For a list of time zones, see:

To stop your container, run docker stop reactor. You can upgrade your container by stopping it, repeating the docker pull command with the name of the image you are using, and then starting it again.

Simplifying Your Life with docker-compose

Starting and stopping your container via the docker command can get a little verbose (particularly starting it). Many docker users prefer to use docker-compose to manage the container. This is a separate package you can install that uses a configuration file to capture the arguments necessary to run the container. Install the docker-compose package before continuing.

The following is a template docker-compose.yml file. Modify it to reflect the correct path to your Reactor config/data directory and the image name you are using. Depending on the system, you may also need to set the TZ environment variable (uncomment in environment section below and provide the correct time zone name.
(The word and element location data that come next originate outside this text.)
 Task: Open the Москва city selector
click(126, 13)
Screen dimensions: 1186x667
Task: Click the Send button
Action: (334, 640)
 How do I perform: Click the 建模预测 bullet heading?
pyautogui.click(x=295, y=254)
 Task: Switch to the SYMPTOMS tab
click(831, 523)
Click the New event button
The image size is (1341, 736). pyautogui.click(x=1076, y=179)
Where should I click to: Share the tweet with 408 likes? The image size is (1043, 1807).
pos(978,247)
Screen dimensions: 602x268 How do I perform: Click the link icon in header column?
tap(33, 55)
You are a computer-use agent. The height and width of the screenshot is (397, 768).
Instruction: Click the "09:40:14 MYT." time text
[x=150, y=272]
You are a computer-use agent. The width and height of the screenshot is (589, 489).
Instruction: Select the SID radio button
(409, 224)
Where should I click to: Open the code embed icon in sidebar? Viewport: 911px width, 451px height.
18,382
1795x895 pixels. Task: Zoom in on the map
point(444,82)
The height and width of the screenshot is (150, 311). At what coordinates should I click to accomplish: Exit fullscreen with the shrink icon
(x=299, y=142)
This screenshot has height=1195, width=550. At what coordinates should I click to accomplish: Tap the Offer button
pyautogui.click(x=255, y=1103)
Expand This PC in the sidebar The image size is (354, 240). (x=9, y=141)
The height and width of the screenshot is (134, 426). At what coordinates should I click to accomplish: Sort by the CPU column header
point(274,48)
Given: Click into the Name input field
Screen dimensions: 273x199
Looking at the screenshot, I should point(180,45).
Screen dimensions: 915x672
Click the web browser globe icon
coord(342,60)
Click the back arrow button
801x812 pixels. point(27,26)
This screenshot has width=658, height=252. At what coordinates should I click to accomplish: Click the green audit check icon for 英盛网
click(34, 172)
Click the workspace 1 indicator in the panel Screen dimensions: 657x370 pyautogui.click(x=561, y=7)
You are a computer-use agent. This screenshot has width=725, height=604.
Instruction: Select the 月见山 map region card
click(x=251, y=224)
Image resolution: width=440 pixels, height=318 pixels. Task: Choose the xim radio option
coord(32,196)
# Multi-System Reactor template docker-compose.yml (version 22160)
# Change the lines indicated by "DO"...
version: '3'

    container_name: reactor
      # DO change the TZ: line to set your local time zone.
      # See valid TZ list:
      TZ: America/New_York
      # DO NOT change this path. Your directory location is in "source" below.
      REACTOR_DATA_PREFIX: /var/reactor

    # DO change the image below to the one you are using (e.g. armv7l or aarch64 for RPi 4)
    image: toggledbits/reactor:latest-amd64

    restart: "always"
      - 8111
      - 8554
      - 8111:8111
      - 8554:8554
        # DO change the /home/username/reactor below to the directory you created for
        # your local data; DO NOT change the /var/reactor part
      - /home/username/reactor:/var/reactor
      - /etc/localtime:/etc/localtime:ro
    tmpfs: /tmp

Start Reactor as a daemon with docker-compose up -d from the directory in which you created your docker-compose.yml.

To upgrade your Reactor to a newer build (if you are using the latest channel version), the following commands will stop the container, pull the new image, and start a new container with it:

docker-compose down
docker-compose pull
docker-compose up -d

Launching the Reactor docker Container at Boot

In the examples above for running the container either by the docker command directly or using docker-compose, the container is already configured to start at boot and restart if Reactor crashes. There is nothing more you need to do (except, perhaps, do a test reboot to make sure it's working properly).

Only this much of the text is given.